A Statement Before the Cellular, Tissue and Gene Therapies Advisory Committee
26 February 2014
"Draft Guidance for Industry: Considerations for the Design of Early-Phase Clinical Trials of Cellular and Gene Therapy Products"
Rafael Cassata, MS, RAC (US, EU)
Deputy Director, Regulatory Affairs, Center for Cellular Therapies, AABB
AABB is an international, not-for-profit association representing individuals and institutions involved in the field of transfusion medicine and cellular therapies. The association is committed to improving health by developing and delivering standards, accreditation and educational programs that focus on optimizing patient and donor care and safety.

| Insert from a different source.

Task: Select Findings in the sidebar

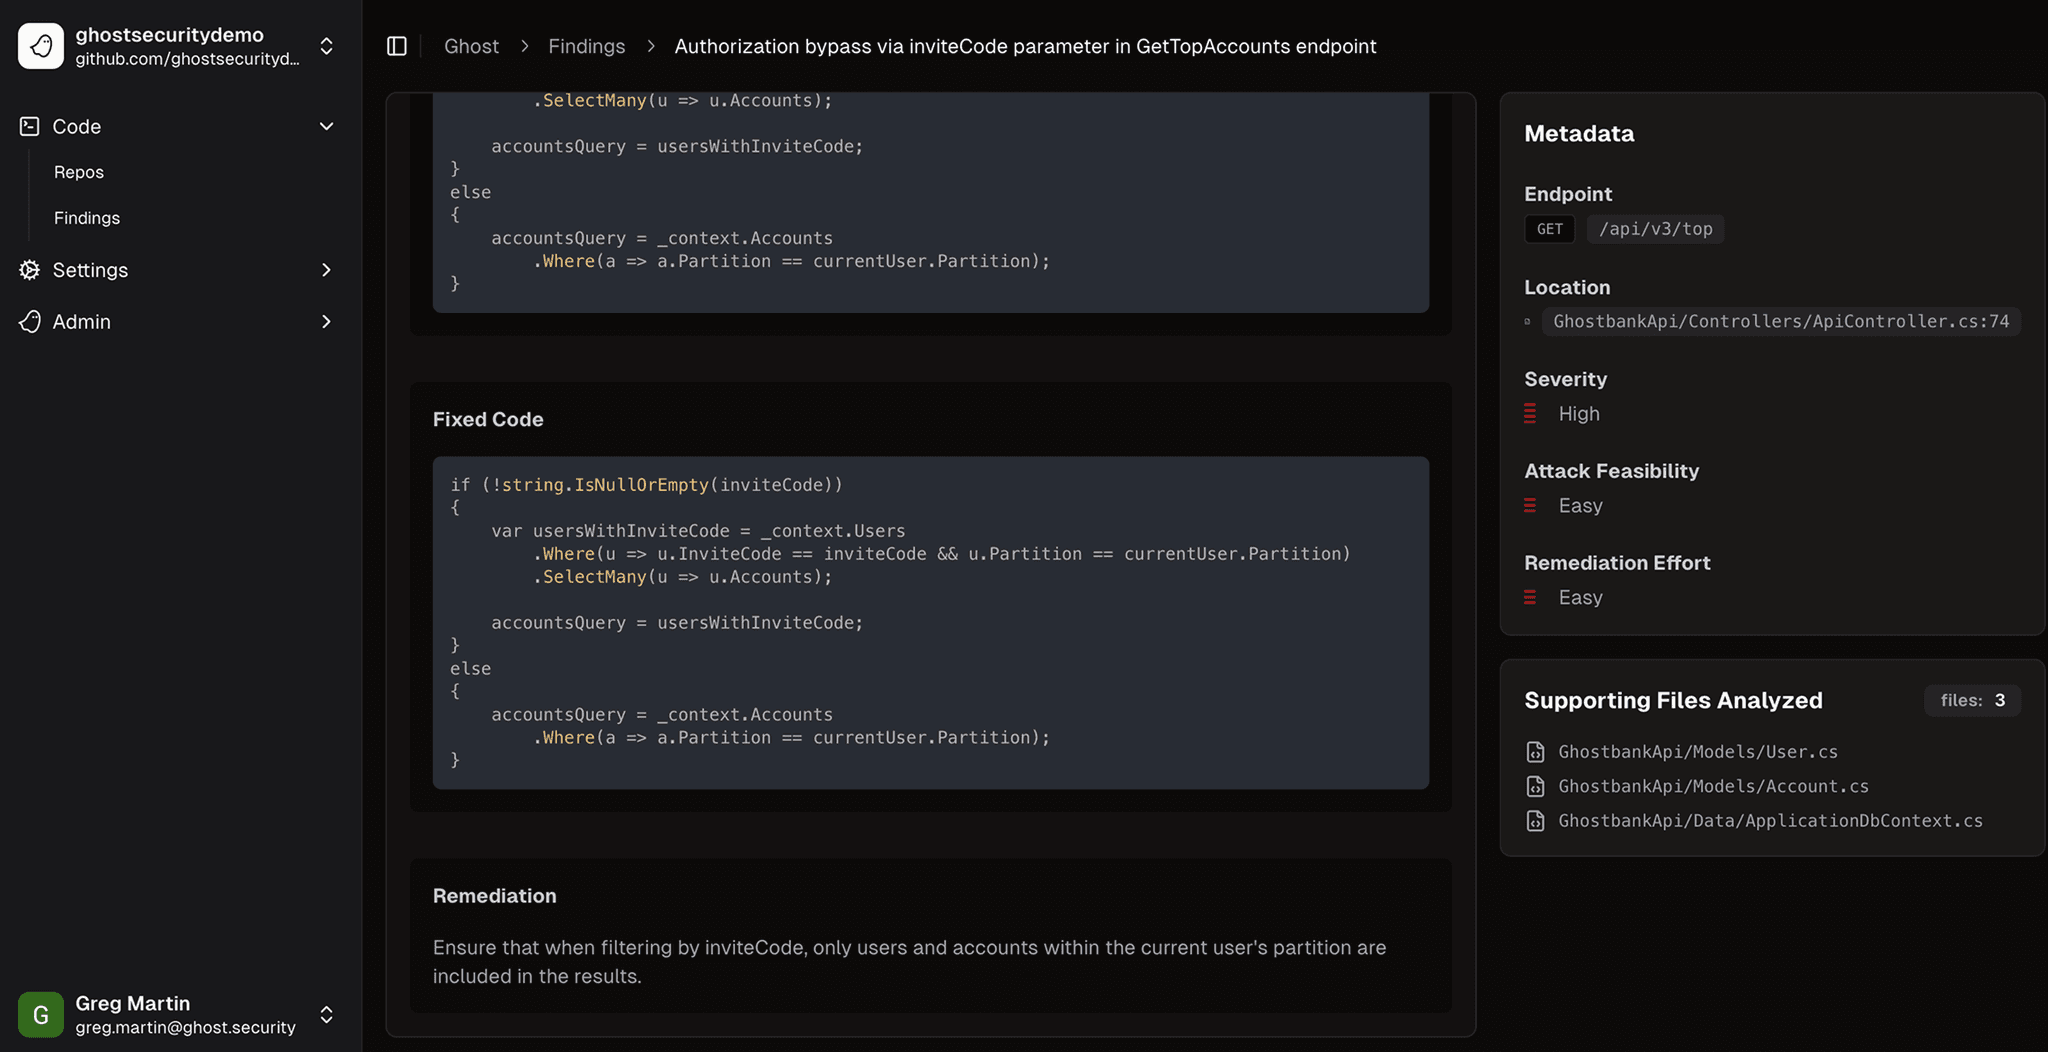Action: tap(87, 218)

AABB membership consists of nearly 2,000 institutions and 8,000 individuals, including physicians, nurses, scientists, researchers, administrators, medical technologists and other health care providers. AABB members are located in more than 80 countries.
We would like to thank the Food and Drug Administration (FDA) for bringing this topic for discussion to the Cellular, Tissue and Gene Therapies Advisory Committee (CTGTAC). We would also like to commend FDA for developing this draft guidance, which, when finalized, will serve as an instrumental tool in contributing to the design of many phase 1 clinical trials of cell and gene therapy products.
AABB has developed preliminary comments to the draft guidance document, which will be submitted to the docket before the end of the comment period. In general, we think that the specific sections (Sections IV.B an IV.F) highlighted for today's discussion are of the most concern for AABB's membership. Specifically, we would like to iterate a few issues relevant to today's discussion:
- We recommend including "Geriatrics" to the list of study population groups listed in Section IV.B. Geriatrics often have co-morbidities and concomitant therapies that may interact with the investigational cell and gene therapy product. These age-associated issues may not be observed or extrapolated from the adult population.
- In Section IV.F.3 (Monitoring and Follow-up, Duration of Follow-up), FDA recommends that long-term monitoring not be designed as a separate protocol. However, for academic centers or any other organizations, federal funding will not allow carryover grant money to cover long-term follow-up. Additionally, there are logistical challenges with keeping a database open, especially, if the clinical development of the cell or gene therapy product will progress to phase 2 and 3 trials.
Thank you for this opportunity and we will submit our complete set of comments before the end of the comment period.